R1(config-if)#interface loopback 1
R1(config-if)#ip ospf network type point-to-point
R1#show ip ospf int lo 1
Loopback1 is up, line protocol is up
Internet Address 10.1.1.1/24, Area 0
Process ID 1, Router ID 10.1.1.1, Network Type POINT_TO_POINT, Cost: 1
Transmit Delay is 1 sec, State POINT_TO_POINT
Timer intervals configured, Hello 10, Dead 40, Wait 40, Retransmit 5
R2#show ip route ospf
10.0.0.0/24 is subnetted, 5 subnets
O 10.1.3.0 [110/51] via 10.1.200.3, 00:24:12, FastEthernet0/0
O 10.1.1.0 [110/51] via 10.1.200.1, 00:24:02, FastEthernet0/0
Note: The OSPF network type of LOOPBACK is a Cisco-proprietary extension that is not configurable but that is present on loopback interfaces by default. In some applications such as MPLS, the possible discrepancy between the real loopback interface mask and the advertised address/mask can lead to reachability or functionality issues, and care must be taken to either use /32 mask on loopbacks, or whenever a different mask is used, the OSPF network type must be changed to point-to-point.
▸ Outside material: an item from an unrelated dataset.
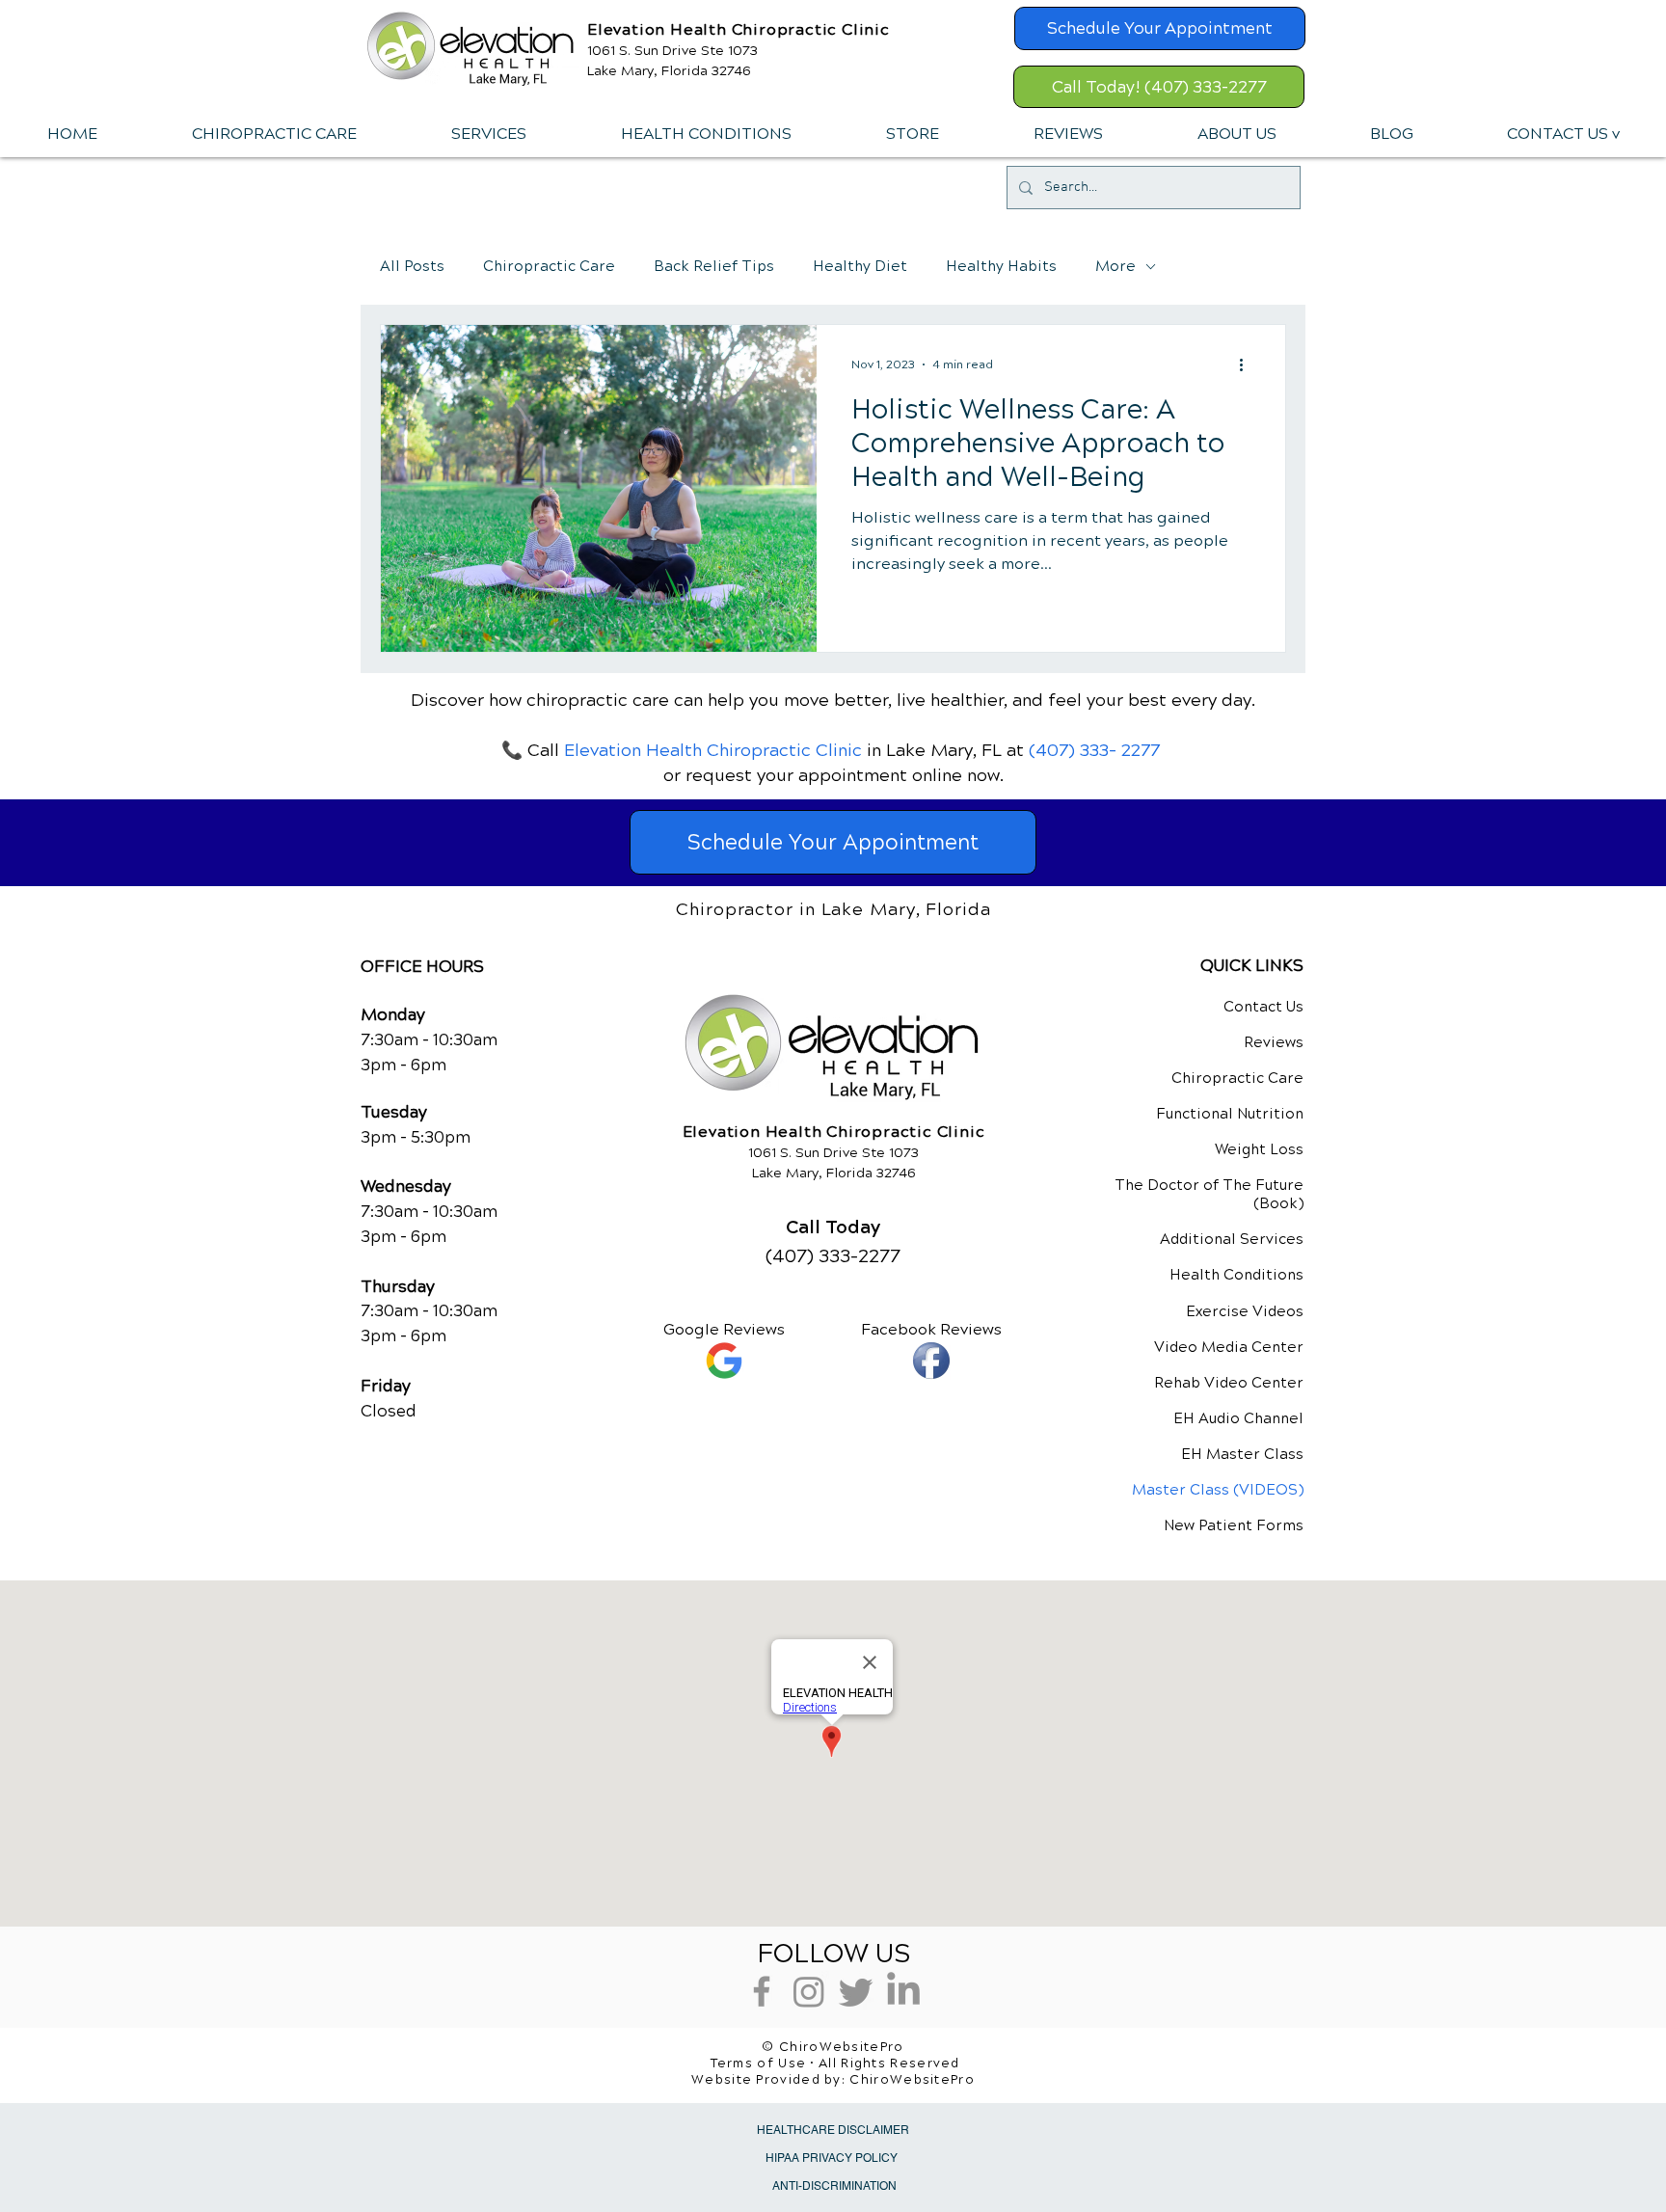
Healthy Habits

Change the Ethernet cost to 50
R1(config)#interface f0/0
R1(config-if)#ip ospf cost 50
R1#show ip ospf int f0/0
FastEthernet0/0 is up, line protocol is up
Internet Address 10.1.200.1/24, Area 0
Process ID 1, Router ID 10.1.1.1, Network Type BROADCAST, Cost: 50
R1#show ip route ospf
10.0.0.0/24 is subnetted, 5 subnets
O 10.1.3.0 [110/51] via 10.1.200.3, 00:28:51, FastEthernet0/0
O 10.1.2.0 [110/51] via 10.1.200.2, 00:28:51, FastEthernet0/0
For reference, here are some default link costs (taken from Cisco.com):
• 64-kb/s serial link: 1562
• T1 (1.544-Mb/s serial link): 64
• E1 (2.048-Mb/s serial link): 48
• Ethernet: 10
• Fast Ethernet: 1
• FDDI: 1
• X25: 5208
• ATM: 1
OSPF uses a reference bandwidth of 100 Mb/s for cost calculation. The formula to calculate the cost is the reference bandwidth divided by the interface bandwidth.
For example, in the case of Ethernet, is the cost is 100 Mb/s / 10 Mb/s = 10.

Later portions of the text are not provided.